Time in the market - not timing the market

Over 34 years, mistimed decisions on an investment of just $1,000 could have cost you more than $25,800-worth of returns.

Our research examined the performance of several major stock market indices, reflecting the performance of the US and UK market. These were the S&P500, the FTSE 100, the FTSE 250 and the FTSE All-Share.

How it plays out with US stocks

If in January 1988 you had invested $1,000 in the S&P500 and left the investment alone for the next 34 years, it might have been worth $31,223 by June 2022 (bear in mind, of course, that past performance is no guarantee of future returns).

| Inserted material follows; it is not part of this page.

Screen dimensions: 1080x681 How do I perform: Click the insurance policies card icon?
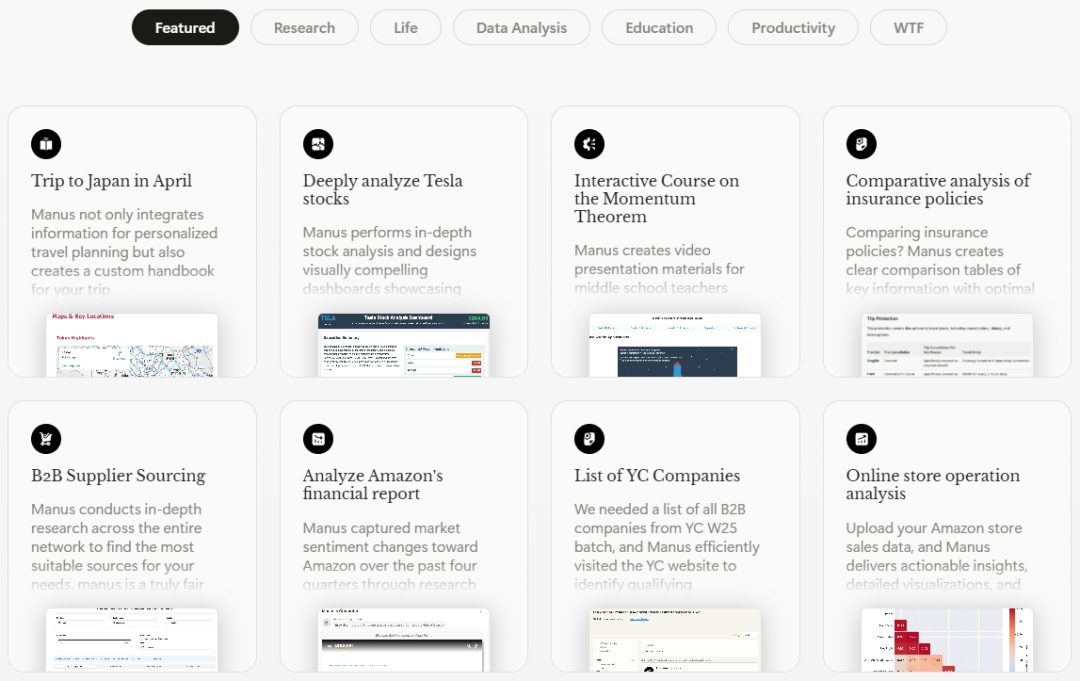tap(861, 144)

But the outcome would have been very different if you had tried to time your entry in and out of the market.

During the same period, if you missed out on the S&P500 index's 30 best days the same investment might now be worth $5,366, or $25,857 less – not adjusted for the effect of charges or inflation.

If you missed only the ten best days you would still lose out substantially: you would end up with just $14,304, less than half of the outcome had you remained invested and captured the growth of those ten top days.

Over the last 34 years your original $1,000 investment in the S&P500 could have made:

  • 10.65% per year if you stayed invested the whole time
  • 8.13% per year if you missed the 10 best days
  • 6.47% per year if you missed the 20 best days
  • 5.06% per year if you missed the 30 best days

The 5.59 percentage point difference to annual returns between being invested the whole time and missing the 10 best days might not seem much.

But the compounding effect builds up over time, as shown in the table below.

How it plays out with UK stocks

If you had invested in the FTSE 100, efforts to time the market which led to your missing the 30 best days could have cost you more than £12,000 during the same time-frame.

If you'd stayed invested in the FTSE 100 for the entire 34 years, your annual return would have worked out at 8.31%. Miss the 30 best days, and this drops to 3.38%. The difference is a costly 2.93 percentage points in annual returns compounded over the period.

Staying invested the whole time vs timing the market


Please remember that past performance is not a guide to future performance and may not be repeated. The value of investments and the income from them may go down as well as up and investors may not get back the amount originally invested.

When observing returns over long periods, investors should also bear in mind that markets can be volatile, with many fluctuations up and down during the timespan.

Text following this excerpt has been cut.